Décrochage sportif : MGEN s’engage avec la LFFP

MGEN devient, pour trois saisons, le premier partenaire majeur de la Ligue Féminine de Football Professionnel (LFFP). Objectif : lutter contre le décrochage sportif des adolescentes, érigé en enjeu de santé publique. Un engagement fondé sur une étude qui montre que 45,2 % des jeunes filles arrêtent le sport contre leur volonté.

La mutuelle passe un cap dans le sport féminin. MGEN, première mutuelle des agents du service public, a annoncé le 7 septembre devenir, pour trois saisons et dès l’exercice 2026-2027, le premier partenaire majeur de la LFFP et de l’Arkema Première Ligue. Derrière ce partenariat, une cause : l’abandon de la pratique sportive chez les jeunes filles. Selon une étude menée par MGEN avec Kantar auprès de 507 adolescentes de 13 à 20 ans, 45,2 % de celles qui ont interrompu une activité sportive l’ont fait contre leur volonté, alors qu’avant 15 ans, près d’une fille sur deux abandonne le sport, un taux bien supérieur à celui des garçons.

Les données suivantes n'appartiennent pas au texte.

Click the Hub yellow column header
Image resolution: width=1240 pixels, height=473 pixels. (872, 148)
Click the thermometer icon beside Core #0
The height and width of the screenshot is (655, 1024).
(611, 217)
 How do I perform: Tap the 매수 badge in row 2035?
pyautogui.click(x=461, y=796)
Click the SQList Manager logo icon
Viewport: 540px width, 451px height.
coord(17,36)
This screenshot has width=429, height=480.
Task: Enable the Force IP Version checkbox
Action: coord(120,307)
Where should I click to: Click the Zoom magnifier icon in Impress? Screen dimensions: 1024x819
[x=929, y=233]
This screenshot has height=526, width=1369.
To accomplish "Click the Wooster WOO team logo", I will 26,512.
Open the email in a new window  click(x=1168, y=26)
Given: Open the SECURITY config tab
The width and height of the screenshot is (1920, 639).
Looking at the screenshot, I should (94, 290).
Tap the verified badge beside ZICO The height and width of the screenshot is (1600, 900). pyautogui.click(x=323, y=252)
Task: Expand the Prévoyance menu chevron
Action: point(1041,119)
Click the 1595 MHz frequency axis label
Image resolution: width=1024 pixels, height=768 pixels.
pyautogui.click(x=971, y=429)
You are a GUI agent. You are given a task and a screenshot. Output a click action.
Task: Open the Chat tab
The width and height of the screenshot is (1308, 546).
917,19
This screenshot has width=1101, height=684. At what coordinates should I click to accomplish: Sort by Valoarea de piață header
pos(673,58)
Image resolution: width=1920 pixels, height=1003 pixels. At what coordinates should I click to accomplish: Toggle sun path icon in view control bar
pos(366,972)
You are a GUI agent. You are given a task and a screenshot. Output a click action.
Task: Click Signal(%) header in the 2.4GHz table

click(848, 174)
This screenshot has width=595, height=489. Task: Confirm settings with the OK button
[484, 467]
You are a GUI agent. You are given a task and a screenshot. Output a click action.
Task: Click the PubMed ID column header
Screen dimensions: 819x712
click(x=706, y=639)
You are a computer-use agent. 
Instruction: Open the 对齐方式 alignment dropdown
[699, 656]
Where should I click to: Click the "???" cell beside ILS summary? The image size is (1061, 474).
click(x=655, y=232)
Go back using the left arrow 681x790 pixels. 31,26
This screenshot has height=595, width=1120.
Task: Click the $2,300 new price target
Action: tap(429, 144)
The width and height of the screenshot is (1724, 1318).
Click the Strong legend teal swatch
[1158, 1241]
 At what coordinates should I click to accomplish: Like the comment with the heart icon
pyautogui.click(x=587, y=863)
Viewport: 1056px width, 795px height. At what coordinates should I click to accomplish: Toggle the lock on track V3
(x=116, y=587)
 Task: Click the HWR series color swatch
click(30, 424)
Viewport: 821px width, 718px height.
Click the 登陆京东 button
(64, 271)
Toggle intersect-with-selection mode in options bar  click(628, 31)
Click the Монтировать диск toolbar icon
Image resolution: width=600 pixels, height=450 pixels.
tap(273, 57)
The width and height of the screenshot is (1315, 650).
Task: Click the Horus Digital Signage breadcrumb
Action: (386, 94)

Un partenariat en trois axes

L’accord dépasse le simple sponsoring. Il repose sur trois volets. Le premier mise sur la sensibilisation du public, en s’appuyant sur l’exposition croissante du football professionnel féminin. Le deuxième vise à remettre les adolescentes au cœur du jeu, avec l’accompagnement des joueuses sur le terrain, des coups d’envoi confiés à de jeunes filles ou des défis techniques à la mi-temps des matchs de l’Arkema Première Ligue. Le troisième porte sur la formation des encadrants, avec des ateliers dédiés aux spécificités de la pratique féminine, de la physiologie au bien-être mental. MGEN rejoindra par ailleurs le comité consultatif de la LFFP, pour y porter la voix de la prévention et de la santé.

Ce partenariat n’est pas un coup d’essai. Il prolonge le programme MGEN Championnes Club, lancé en 2024, qui a déjà soutenu financièrement et matériellement 55 clubs amateurs féminins.

« Notre conviction est simple : en unissant nos forces, nous pouvons faire du football un puissant levier pour donner envie aux jeunes filles de rester dans le sport, d’y revenir et d’y prendre toute leur place », résume Clotilde Truffaut, déléguée nationale MGEN.